* _TRY IT_: Find how many lines in the data below include the word "This", then write only that number.

Data items
[Start of section]

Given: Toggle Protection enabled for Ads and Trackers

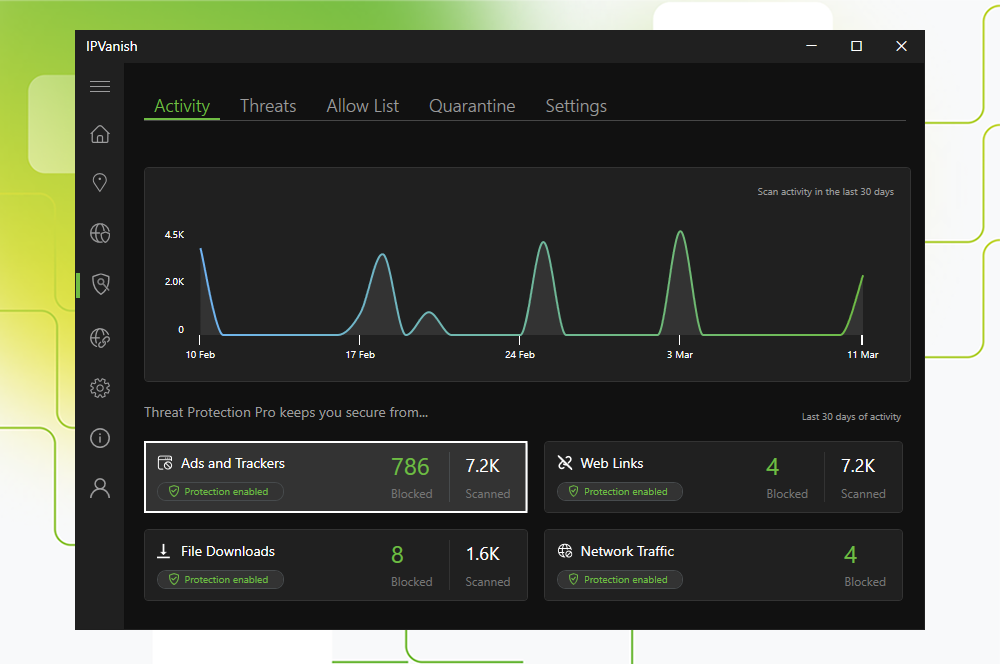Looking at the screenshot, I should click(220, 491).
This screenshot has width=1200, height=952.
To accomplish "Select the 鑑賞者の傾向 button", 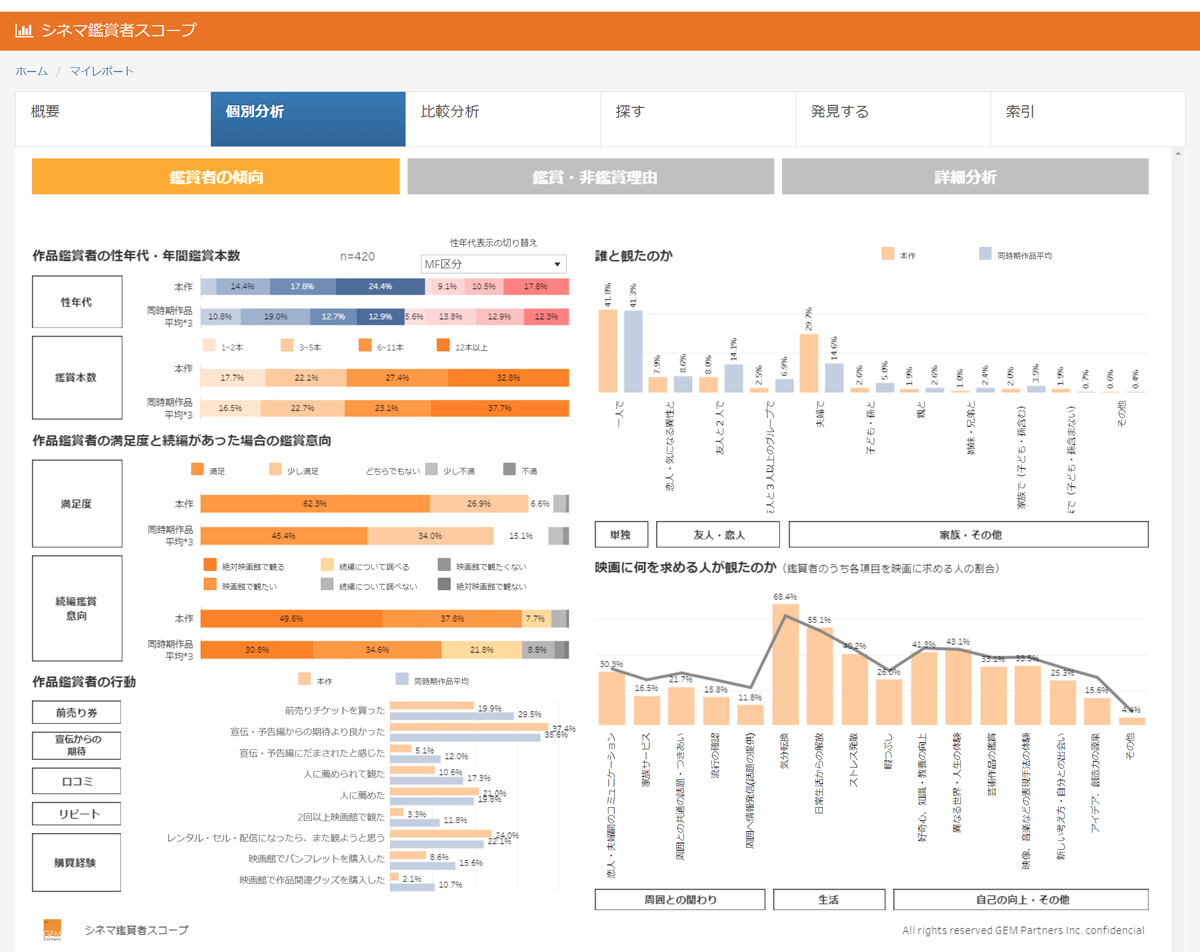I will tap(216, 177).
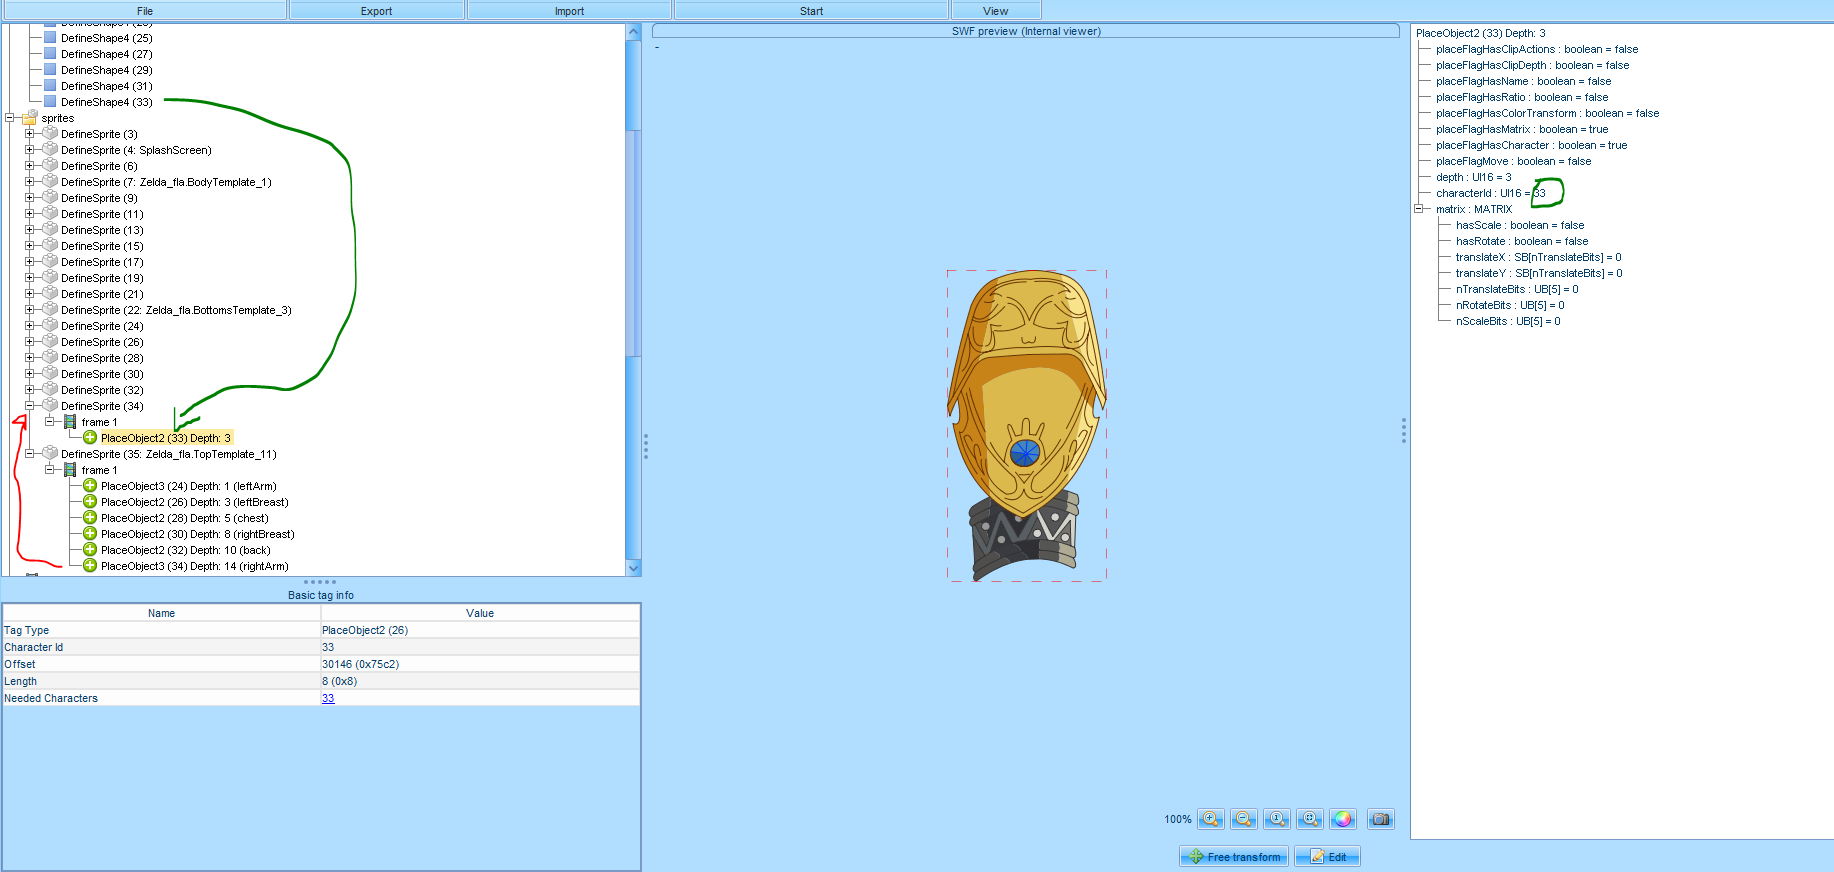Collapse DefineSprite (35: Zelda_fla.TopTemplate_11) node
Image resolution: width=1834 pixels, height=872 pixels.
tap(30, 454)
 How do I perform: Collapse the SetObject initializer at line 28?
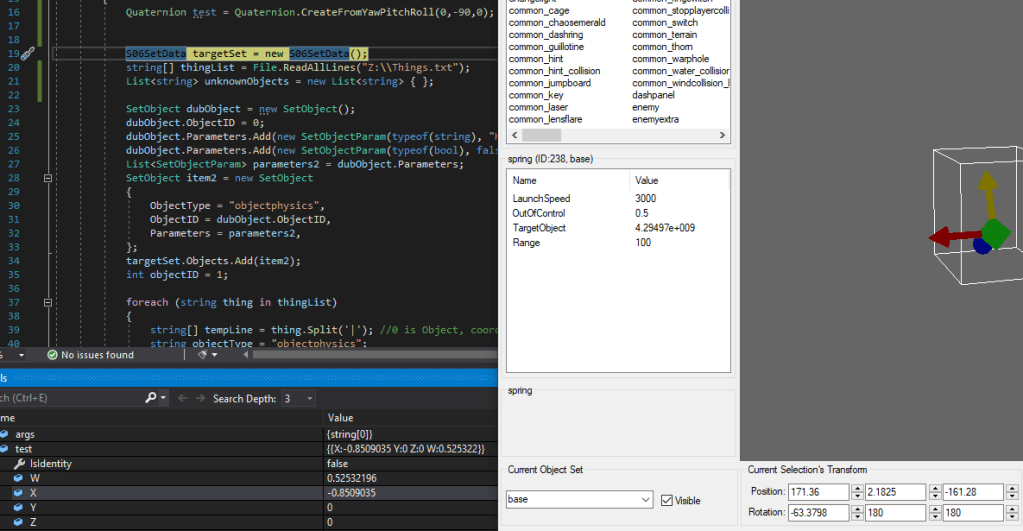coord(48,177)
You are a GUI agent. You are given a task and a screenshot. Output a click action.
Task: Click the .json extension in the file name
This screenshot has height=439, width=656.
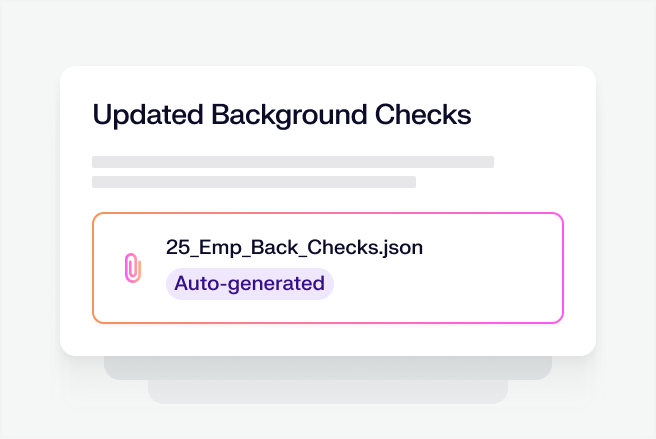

[End of section]

* _THE COMPLETED TASK_: 2